Pourquoi De Standaard a-t-il besoin d’un Ombudsman?

Dave Sinardet, professeur en science politique connu des deux côtés de la frontière linguistique, vous propose en exclusivité sa sélection d’articles de la presse flamande sur DaarDaar, dans le cadre de notre campagne de crowdfunding.

Temps de lecture : 4 minutes
Traducteur⸱trice Jean-Paul Bombaerts

Le quotidien De Standaard attache beaucoup d’importance à la fiabilité de l’information. Les lecteurs peuvent s’attendre à ce que le journal réponde à des normes de qualité strictes et qu’il justifie en toute transparence les choix posés. C’est pourquoi le Standaard s’est doté d’un Ombudsman. Depuis juin 2011, c’est Tom Naegels qui remplit cette fonction.

L’Ombudsman examine les plaintes et les remarques concernant le traitement journalistique. L’information donnée était-elle fidèle aux faits. Les choses ont-elles été présentées de manière équilibrée et équitable ? Les journalistes ont-ils respecté la déontologie ? L’Ombudsman dialogue avec les lecteurs sur ces questions.

Chaque mercredi, l’Ombudsman publie une chronique où il traite une sélection de trois questions. Sur cette page, il tient un blog. Le choix des sujets, et les jugements qui sont formulés, sont du ressort de l’Ombudsman, indépendamment de la rédaction ou de Mediahuis.

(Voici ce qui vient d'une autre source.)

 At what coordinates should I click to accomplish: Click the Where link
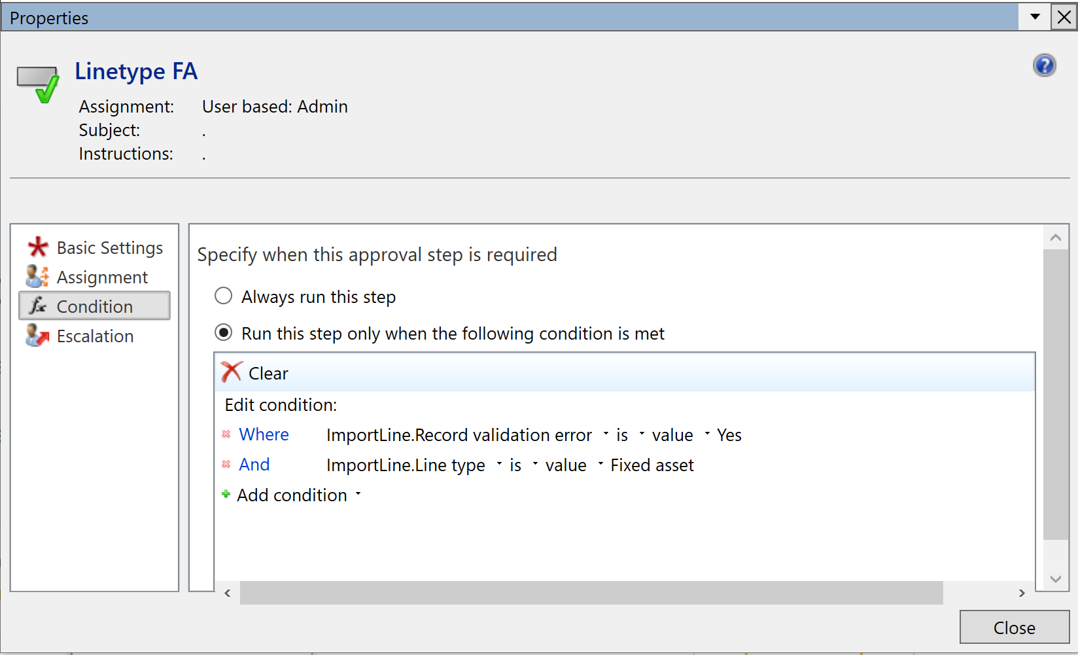(264, 434)
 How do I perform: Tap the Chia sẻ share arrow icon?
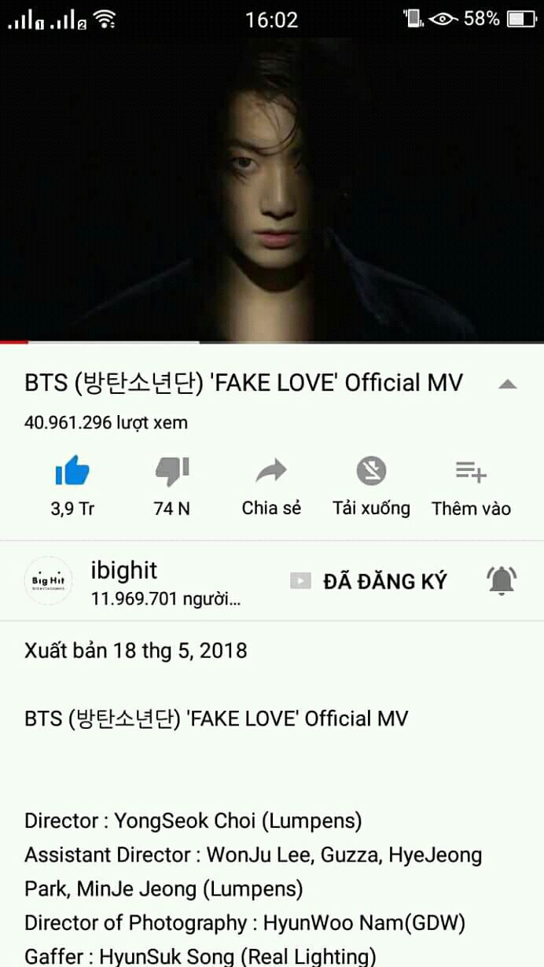[x=272, y=472]
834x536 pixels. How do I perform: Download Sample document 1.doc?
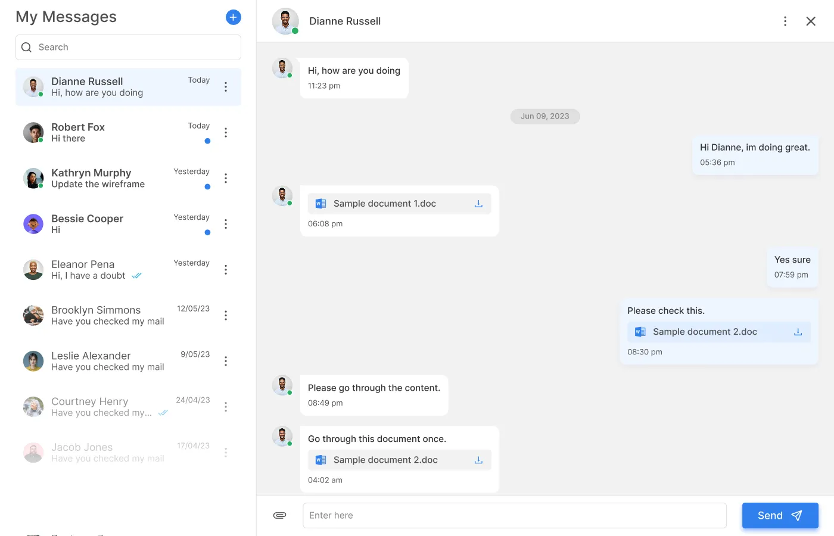478,204

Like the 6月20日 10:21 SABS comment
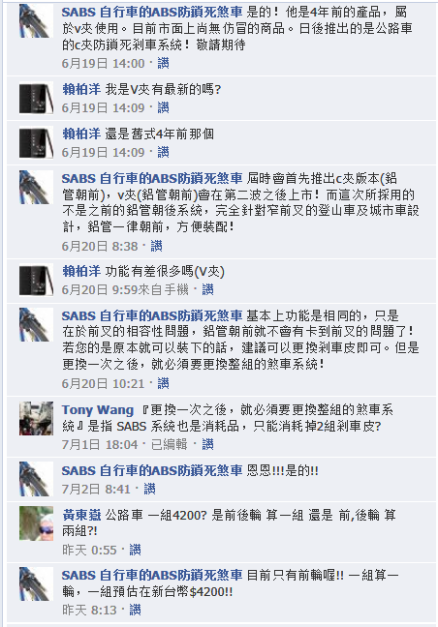tap(163, 383)
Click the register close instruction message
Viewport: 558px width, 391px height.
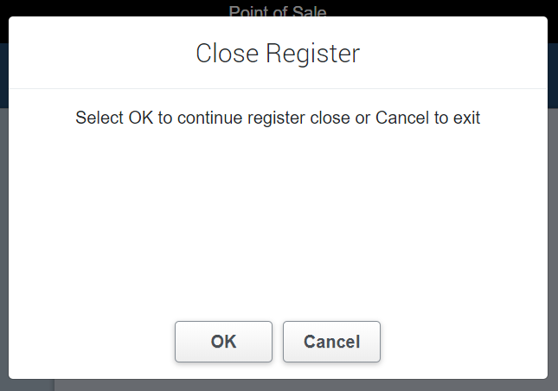278,118
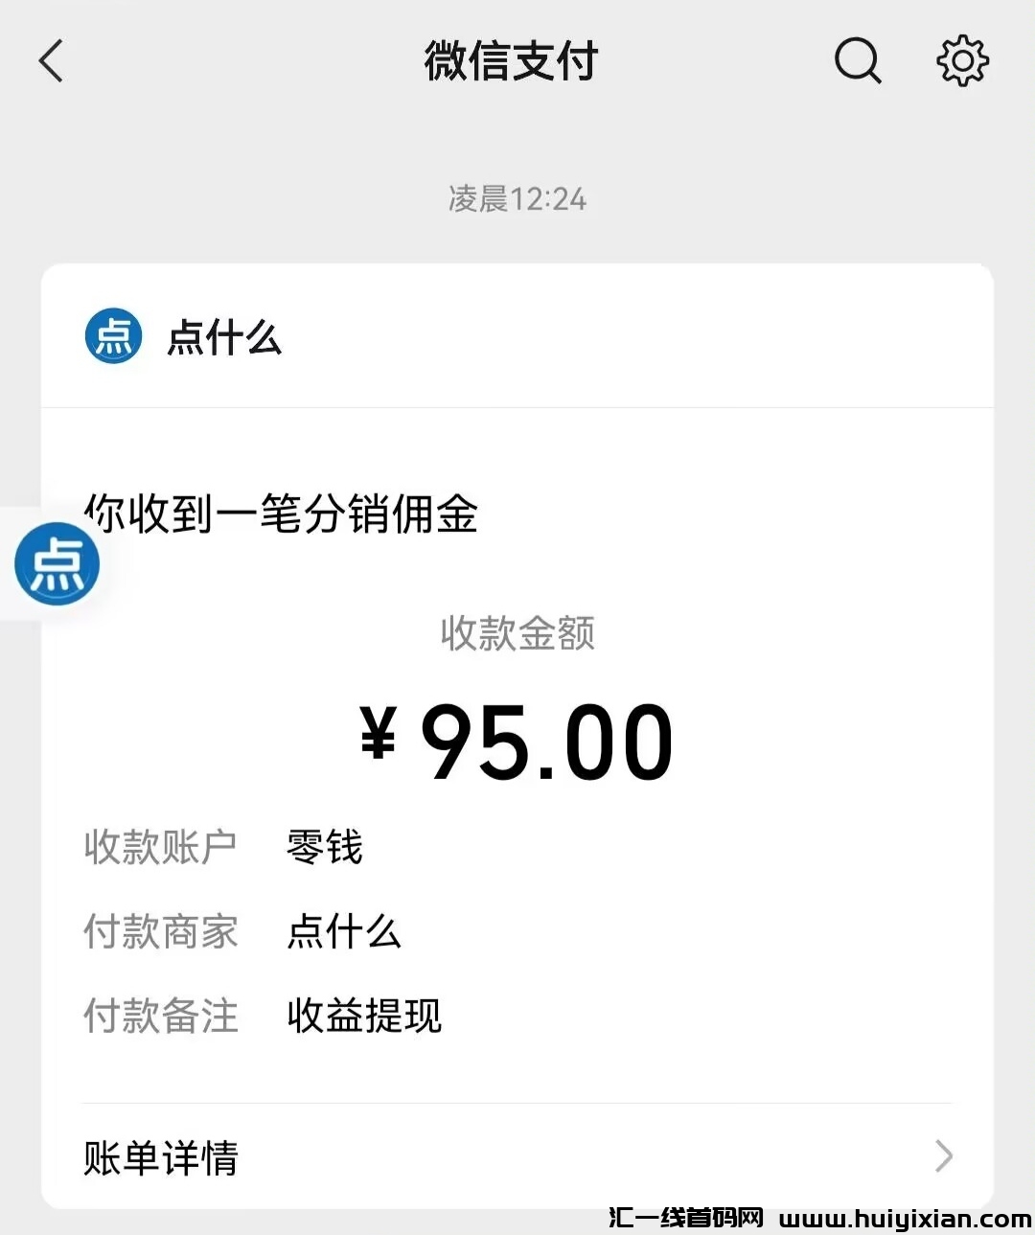Expand details with the 账单详情 chevron arrow
The width and height of the screenshot is (1035, 1235).
coord(944,1156)
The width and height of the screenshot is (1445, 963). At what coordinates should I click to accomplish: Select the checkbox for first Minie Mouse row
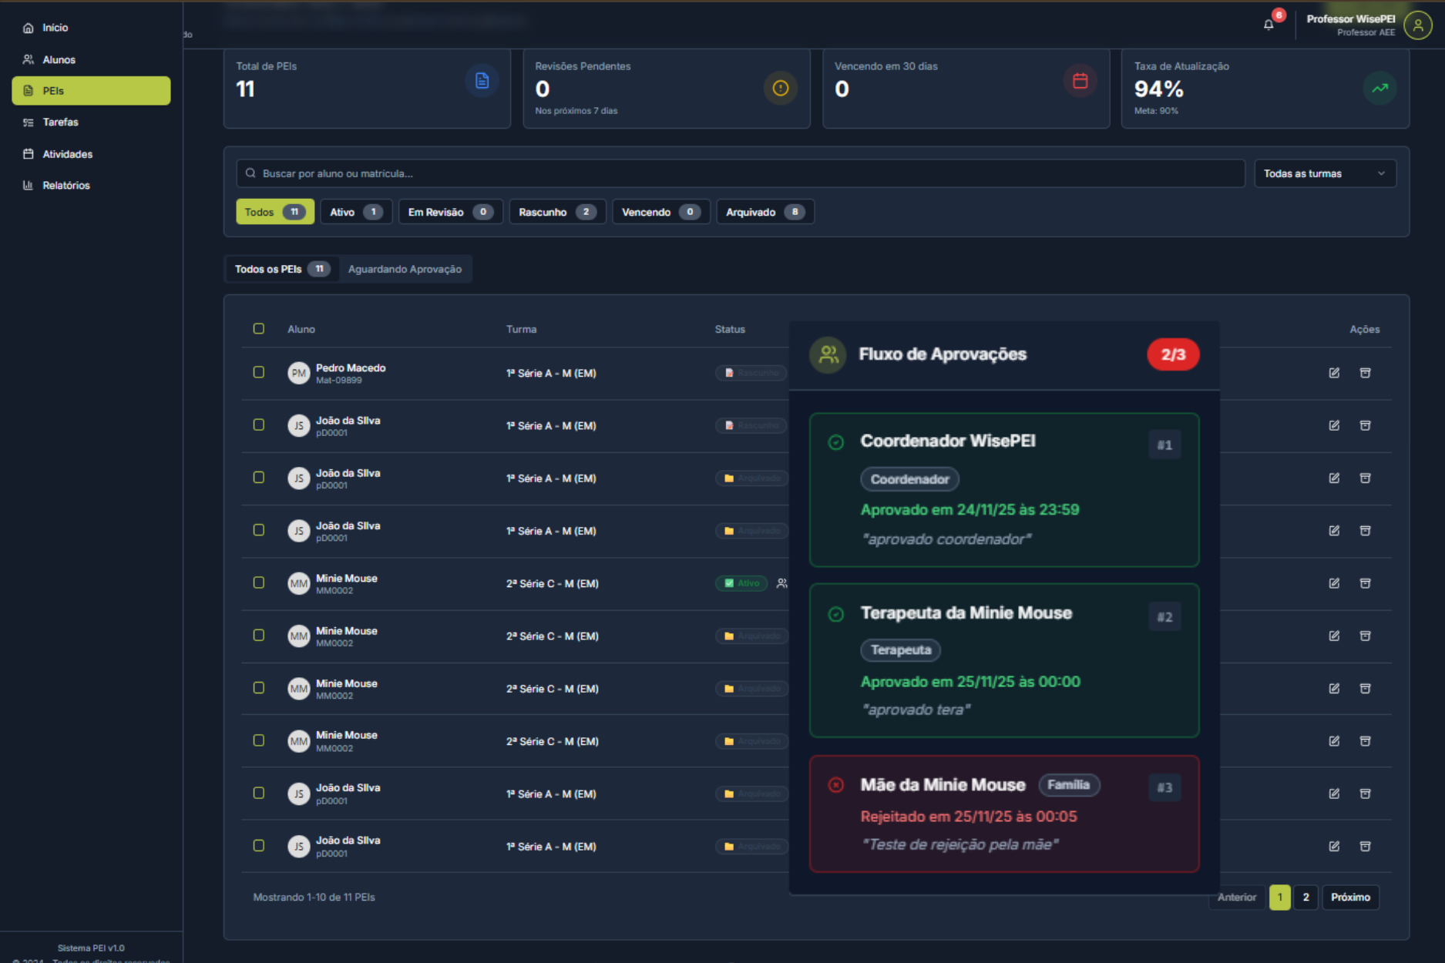click(259, 582)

Jan Jambon: des questions non posées qui s’imposaient logiquement

Tom Naegels s’étonne que dans l’interview de Jambon, sa déclaration sur « les musulmans qui ont dansé » n’ait pas fait l’objet de questions plus approfondies. Reste à voir si cela aurait changé quelque chose au débat.

Dans la foulée de la discussion sur les déclarations de Jan Jambon, je voudrais réagir à quelques questions et critiques formulées par des lecteurs sur la manière dont De Standaard a traité cette question. Ce qui m’a frappé, au même titre d’ailleurs que certains lecteurs, c’est que les déclarations qui avaient suscité tant d’émotion, soient passées comme une lettre à la poste lors de l’interview de Jambon. Certes, elles sont citées en première page et dans le titre. Le journal les a donc jugées interpellantes. Mais lors de cet entretien, le ministre n’a pas dû répondre aux questions auxquelles il devait être confronté  : avez-vous des preuves ? Qu’entendez-vous par « significatif » ? Devons-nous comprendre le verbe « danser » au sens propre ou au sens figuré ? Ne craignez-vous pas de stigmatiser ? Un lecteur indigné par les déclarations de Jambon a estimé que le journal ne s’est pas posé de façon suffisamment critique. Un certain nombre de lecteurs qui étaient d’accord avec le ministre, ont en revanche estimé que toute cette polémique aurait pu être évitée si on avait d’emblée offert au ministre l’occasion de préciser sa position.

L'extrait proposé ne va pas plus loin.